[WHAT IS ASKED] Reproduce the lines below verbatim, starting with the line that contains "952x530 pixels. At" and going on through the line that contains "pos(698,187)", both included.

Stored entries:
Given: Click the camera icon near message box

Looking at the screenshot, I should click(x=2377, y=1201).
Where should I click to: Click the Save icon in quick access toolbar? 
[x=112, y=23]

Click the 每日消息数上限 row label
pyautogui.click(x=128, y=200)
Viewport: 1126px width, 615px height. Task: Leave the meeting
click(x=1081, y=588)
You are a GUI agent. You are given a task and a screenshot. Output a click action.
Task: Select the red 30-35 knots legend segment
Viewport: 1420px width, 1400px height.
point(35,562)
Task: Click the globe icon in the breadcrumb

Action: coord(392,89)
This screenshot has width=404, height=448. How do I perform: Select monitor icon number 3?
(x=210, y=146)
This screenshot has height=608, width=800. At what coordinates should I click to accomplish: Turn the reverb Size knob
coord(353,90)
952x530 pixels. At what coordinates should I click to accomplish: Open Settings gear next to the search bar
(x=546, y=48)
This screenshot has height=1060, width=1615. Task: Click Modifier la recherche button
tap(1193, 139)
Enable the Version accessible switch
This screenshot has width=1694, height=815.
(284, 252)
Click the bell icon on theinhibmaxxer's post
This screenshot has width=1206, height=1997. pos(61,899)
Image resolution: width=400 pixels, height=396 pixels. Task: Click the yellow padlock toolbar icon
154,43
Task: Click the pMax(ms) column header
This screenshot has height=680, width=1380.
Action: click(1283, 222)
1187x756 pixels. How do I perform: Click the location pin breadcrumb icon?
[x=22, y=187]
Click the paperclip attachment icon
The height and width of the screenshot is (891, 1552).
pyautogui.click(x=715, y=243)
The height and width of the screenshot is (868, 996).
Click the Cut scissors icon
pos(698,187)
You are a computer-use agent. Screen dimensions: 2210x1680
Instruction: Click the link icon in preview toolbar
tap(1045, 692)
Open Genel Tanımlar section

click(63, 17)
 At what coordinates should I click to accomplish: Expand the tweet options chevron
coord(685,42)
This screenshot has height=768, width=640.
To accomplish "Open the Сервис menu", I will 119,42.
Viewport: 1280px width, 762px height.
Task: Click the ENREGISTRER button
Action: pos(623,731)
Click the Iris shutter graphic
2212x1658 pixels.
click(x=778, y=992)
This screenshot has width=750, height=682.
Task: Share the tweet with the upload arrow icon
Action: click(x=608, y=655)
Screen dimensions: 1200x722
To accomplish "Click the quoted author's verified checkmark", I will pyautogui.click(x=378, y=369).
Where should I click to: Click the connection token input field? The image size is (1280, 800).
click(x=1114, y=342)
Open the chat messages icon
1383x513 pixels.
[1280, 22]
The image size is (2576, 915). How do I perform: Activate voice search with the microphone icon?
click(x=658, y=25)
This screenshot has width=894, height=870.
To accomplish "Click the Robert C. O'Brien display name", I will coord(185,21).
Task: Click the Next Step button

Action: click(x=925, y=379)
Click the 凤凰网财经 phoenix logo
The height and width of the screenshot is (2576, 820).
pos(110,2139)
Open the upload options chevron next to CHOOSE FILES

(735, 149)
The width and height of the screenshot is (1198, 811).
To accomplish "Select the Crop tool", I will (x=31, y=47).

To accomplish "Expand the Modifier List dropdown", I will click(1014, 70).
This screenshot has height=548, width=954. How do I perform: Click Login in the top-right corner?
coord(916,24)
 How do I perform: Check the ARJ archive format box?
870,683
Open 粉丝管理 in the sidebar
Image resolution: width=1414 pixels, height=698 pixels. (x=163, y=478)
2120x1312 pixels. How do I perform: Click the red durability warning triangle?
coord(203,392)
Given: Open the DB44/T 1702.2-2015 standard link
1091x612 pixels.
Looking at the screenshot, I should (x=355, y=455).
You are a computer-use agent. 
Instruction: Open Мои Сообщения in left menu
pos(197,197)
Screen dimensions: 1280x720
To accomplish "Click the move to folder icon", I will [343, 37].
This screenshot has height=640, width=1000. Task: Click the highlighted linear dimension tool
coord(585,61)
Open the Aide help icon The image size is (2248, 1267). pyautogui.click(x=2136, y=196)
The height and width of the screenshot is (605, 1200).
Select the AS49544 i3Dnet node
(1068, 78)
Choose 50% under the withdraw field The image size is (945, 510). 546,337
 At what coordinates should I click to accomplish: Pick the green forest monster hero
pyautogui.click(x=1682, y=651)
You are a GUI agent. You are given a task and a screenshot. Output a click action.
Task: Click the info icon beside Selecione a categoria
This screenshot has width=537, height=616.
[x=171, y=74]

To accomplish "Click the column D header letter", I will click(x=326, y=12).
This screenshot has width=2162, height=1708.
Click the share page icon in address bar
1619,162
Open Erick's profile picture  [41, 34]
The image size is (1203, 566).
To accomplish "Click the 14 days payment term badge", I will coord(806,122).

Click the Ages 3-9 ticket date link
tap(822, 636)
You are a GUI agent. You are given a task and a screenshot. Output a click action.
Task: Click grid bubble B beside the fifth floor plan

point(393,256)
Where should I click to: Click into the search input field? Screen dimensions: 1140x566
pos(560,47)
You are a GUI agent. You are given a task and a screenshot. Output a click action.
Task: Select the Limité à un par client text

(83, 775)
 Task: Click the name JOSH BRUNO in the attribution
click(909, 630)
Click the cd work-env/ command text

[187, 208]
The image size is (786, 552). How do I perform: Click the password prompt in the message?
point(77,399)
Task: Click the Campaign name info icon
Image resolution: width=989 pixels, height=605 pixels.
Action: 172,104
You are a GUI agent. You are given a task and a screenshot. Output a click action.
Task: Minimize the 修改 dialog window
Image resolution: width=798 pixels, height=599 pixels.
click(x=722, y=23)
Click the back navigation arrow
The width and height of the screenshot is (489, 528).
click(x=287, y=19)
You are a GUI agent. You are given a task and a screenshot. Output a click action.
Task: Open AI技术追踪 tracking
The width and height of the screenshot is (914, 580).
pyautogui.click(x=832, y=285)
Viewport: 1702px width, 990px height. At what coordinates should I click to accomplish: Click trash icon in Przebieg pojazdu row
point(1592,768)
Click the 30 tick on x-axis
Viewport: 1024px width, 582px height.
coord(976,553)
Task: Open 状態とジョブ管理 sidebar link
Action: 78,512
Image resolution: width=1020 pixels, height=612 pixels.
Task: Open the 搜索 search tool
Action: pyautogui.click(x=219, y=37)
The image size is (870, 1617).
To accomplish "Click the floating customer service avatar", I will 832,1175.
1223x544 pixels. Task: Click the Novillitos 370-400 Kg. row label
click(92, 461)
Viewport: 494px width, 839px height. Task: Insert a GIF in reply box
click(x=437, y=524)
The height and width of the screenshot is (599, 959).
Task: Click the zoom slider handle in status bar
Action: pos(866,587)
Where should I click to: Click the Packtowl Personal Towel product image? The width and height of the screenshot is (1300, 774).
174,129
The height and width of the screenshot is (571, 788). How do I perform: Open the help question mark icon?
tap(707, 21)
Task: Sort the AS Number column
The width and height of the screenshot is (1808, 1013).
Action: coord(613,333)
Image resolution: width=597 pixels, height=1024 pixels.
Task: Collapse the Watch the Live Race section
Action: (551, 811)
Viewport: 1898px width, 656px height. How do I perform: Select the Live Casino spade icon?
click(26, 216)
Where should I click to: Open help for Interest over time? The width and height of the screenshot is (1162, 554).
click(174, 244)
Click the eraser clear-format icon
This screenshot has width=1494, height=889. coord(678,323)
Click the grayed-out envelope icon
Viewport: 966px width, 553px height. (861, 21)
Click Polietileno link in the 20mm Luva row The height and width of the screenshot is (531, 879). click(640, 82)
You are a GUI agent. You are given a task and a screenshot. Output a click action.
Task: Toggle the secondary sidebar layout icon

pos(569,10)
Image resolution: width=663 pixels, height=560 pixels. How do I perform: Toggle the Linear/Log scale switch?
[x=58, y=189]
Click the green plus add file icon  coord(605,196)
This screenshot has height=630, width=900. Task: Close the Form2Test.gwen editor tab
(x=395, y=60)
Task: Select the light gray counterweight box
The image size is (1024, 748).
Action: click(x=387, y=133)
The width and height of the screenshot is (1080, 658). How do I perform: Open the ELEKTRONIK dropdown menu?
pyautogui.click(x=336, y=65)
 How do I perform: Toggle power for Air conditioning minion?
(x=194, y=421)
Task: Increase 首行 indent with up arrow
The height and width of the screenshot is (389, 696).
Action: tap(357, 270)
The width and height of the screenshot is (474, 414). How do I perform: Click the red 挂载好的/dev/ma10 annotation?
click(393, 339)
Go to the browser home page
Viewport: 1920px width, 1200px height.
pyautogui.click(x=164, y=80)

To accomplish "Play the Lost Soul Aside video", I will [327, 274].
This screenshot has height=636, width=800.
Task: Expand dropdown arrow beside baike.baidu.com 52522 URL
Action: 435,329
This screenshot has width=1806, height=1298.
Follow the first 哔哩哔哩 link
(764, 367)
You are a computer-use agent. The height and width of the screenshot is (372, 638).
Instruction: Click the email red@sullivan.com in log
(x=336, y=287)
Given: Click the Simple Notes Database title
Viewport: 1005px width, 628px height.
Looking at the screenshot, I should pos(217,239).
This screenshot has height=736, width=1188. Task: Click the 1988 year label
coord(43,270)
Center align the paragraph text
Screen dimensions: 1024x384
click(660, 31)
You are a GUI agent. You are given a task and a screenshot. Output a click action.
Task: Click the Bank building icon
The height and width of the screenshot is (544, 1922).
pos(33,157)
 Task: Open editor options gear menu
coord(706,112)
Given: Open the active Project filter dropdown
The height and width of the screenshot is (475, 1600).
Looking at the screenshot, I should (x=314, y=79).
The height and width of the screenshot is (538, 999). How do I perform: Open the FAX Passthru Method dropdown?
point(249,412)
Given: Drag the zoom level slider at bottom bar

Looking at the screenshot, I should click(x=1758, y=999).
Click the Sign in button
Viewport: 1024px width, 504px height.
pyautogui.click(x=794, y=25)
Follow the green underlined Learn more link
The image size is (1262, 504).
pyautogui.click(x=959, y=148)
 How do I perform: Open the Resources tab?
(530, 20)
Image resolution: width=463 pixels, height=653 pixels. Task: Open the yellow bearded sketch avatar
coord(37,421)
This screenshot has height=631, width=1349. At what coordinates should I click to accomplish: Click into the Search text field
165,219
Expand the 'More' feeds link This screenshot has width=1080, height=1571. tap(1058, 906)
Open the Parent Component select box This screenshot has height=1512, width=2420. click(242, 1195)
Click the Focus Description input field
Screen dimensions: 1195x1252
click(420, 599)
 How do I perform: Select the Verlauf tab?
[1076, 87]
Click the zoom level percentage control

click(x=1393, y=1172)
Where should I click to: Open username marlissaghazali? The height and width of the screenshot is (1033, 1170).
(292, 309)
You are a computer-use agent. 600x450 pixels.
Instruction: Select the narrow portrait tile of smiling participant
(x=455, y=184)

[EXERCISE RESPONSE]
952x530 pixels. At what coordinates should I click to accomplish: Open Settings gear next to the search bar
(x=546, y=48)
This screenshot has height=1060, width=1615. Task: Click Modifier la recherche button
tap(1193, 139)
Enable the Version accessible switch
This screenshot has width=1694, height=815.
(284, 252)
Click the bell icon on theinhibmaxxer's post
This screenshot has width=1206, height=1997. pos(61,899)
Image resolution: width=400 pixels, height=396 pixels. Task: Click the yellow padlock toolbar icon
154,43
Task: Click the pMax(ms) column header
This screenshot has height=680, width=1380.
Action: click(1283, 222)
1187x756 pixels. How do I perform: Click the location pin breadcrumb icon?
[x=22, y=187]
Click the paperclip attachment icon
The height and width of the screenshot is (891, 1552).
pyautogui.click(x=715, y=243)
The height and width of the screenshot is (868, 996).
Click the Cut scissors icon
pos(698,187)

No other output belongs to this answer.